WORK TO BE COMPLETED: Please copy the data below exactly as it appears, from the line containing "Viewport: 1280px width, 800px" through the line containing "Looking at the screenshot, I should click(36, 235).", including both of those lines.

DATASET EXTRACT:

[Start]

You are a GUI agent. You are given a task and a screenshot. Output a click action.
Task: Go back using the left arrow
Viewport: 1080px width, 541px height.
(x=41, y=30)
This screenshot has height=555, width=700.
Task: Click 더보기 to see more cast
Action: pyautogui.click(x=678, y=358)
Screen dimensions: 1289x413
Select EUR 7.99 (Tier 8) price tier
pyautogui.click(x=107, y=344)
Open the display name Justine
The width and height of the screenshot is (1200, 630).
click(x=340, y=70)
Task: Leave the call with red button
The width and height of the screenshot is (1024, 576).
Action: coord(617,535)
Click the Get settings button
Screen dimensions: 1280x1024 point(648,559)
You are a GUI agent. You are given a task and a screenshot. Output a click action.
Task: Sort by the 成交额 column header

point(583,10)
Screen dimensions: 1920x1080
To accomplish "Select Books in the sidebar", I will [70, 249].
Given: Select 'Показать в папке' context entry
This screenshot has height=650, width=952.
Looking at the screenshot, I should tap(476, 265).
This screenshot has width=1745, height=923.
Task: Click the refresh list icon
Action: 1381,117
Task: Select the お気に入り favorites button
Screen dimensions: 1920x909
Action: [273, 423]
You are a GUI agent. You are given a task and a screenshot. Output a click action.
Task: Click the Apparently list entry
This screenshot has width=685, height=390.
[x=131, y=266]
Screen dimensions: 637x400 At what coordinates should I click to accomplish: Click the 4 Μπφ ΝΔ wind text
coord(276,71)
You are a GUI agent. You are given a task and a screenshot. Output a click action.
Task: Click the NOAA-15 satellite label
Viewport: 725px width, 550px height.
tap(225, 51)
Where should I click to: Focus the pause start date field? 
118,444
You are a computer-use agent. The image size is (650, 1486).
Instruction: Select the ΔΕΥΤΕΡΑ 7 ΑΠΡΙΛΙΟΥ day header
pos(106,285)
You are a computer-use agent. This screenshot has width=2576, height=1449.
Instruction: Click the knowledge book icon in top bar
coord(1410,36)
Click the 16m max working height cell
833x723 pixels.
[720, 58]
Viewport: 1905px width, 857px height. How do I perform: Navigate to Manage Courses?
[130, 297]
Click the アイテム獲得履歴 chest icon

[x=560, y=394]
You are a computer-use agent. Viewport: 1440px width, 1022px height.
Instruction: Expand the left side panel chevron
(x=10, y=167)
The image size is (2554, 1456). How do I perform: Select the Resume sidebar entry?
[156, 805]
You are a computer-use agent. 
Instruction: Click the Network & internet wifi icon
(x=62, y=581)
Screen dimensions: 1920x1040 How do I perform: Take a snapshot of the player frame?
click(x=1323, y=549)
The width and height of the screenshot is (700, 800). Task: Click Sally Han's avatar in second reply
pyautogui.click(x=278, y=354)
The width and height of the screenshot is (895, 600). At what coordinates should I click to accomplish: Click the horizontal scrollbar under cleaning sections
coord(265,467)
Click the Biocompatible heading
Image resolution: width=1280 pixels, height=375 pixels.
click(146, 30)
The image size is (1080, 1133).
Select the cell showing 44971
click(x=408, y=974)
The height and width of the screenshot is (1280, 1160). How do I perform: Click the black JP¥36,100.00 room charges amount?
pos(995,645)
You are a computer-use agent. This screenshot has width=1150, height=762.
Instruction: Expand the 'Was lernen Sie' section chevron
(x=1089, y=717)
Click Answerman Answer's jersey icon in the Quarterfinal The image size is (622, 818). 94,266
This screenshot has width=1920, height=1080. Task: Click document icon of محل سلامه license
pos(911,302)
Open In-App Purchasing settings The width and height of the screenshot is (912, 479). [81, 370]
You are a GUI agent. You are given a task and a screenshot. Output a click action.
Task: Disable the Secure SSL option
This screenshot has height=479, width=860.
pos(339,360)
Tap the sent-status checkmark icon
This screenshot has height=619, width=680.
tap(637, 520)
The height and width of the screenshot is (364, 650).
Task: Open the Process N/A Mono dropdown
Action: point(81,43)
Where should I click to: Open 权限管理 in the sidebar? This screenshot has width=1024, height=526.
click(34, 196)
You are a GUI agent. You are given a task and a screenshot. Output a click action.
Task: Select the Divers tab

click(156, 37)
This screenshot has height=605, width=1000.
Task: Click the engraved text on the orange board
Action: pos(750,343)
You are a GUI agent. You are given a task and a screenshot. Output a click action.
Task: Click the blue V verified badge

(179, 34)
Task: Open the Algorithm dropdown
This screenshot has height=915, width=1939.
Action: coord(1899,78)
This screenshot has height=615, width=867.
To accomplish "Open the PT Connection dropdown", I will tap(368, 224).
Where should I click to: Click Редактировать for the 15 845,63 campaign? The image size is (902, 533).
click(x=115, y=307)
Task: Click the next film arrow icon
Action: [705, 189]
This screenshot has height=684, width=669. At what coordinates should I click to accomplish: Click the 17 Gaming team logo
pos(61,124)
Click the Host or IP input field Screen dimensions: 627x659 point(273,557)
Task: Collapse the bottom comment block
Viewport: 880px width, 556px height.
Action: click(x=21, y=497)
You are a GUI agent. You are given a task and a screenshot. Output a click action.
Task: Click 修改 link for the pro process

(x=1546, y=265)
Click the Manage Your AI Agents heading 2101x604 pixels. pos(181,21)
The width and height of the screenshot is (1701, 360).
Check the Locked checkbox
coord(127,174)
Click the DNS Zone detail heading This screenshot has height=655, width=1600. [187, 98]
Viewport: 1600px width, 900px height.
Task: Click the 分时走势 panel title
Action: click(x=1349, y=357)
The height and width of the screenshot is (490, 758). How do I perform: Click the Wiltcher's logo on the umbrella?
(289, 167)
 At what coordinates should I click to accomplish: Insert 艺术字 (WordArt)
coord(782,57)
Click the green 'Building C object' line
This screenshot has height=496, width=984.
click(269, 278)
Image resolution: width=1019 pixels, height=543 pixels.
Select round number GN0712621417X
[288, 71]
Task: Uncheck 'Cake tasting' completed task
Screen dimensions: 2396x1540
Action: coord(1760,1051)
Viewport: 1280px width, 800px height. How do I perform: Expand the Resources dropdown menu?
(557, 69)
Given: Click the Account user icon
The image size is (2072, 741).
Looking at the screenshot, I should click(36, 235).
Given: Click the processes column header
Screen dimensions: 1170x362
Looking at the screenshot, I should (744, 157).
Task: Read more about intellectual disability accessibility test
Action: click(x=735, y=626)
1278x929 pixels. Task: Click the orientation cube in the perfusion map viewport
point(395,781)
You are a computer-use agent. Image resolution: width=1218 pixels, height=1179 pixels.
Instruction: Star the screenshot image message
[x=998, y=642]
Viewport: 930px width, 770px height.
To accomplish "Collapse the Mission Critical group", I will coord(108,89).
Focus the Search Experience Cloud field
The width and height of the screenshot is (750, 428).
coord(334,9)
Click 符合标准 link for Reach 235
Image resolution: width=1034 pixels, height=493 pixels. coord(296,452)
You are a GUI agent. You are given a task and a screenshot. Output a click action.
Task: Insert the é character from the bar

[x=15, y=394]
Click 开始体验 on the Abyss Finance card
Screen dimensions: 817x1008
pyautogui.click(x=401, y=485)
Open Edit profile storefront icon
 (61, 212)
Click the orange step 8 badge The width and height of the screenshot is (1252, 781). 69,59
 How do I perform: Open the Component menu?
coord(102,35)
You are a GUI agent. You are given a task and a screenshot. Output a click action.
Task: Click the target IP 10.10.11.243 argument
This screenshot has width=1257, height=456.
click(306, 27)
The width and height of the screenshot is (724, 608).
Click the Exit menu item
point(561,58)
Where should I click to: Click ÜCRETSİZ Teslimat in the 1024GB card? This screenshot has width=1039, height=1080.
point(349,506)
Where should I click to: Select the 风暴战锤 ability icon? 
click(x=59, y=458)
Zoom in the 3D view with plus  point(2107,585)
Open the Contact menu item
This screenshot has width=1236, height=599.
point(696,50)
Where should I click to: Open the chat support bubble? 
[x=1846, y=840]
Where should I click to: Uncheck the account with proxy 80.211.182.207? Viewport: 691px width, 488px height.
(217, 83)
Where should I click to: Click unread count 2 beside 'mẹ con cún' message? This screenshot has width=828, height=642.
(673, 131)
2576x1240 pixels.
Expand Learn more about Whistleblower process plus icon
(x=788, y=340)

[End]

THE REPLY:
Viewport: 1280px width, 800px height. How do I perform: Expand the Resources dropdown menu?
(557, 69)
Given: Click the Account user icon
The image size is (2072, 741).
Looking at the screenshot, I should click(36, 235).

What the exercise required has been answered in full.